## Task goal
Arrange the records below as a numbered list, leaving out any blank lines.

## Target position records

· · ·

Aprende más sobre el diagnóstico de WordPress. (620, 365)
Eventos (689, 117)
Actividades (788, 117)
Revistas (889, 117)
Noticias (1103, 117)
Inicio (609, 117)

· · ·

## Finished task
1. Aprende más sobre el diagnóstico de WordPress. (620, 365)
2. Eventos (689, 117)
3. Actividades (788, 117)
4. Revistas (889, 117)
5. Noticias (1103, 117)
6. Inicio (609, 117)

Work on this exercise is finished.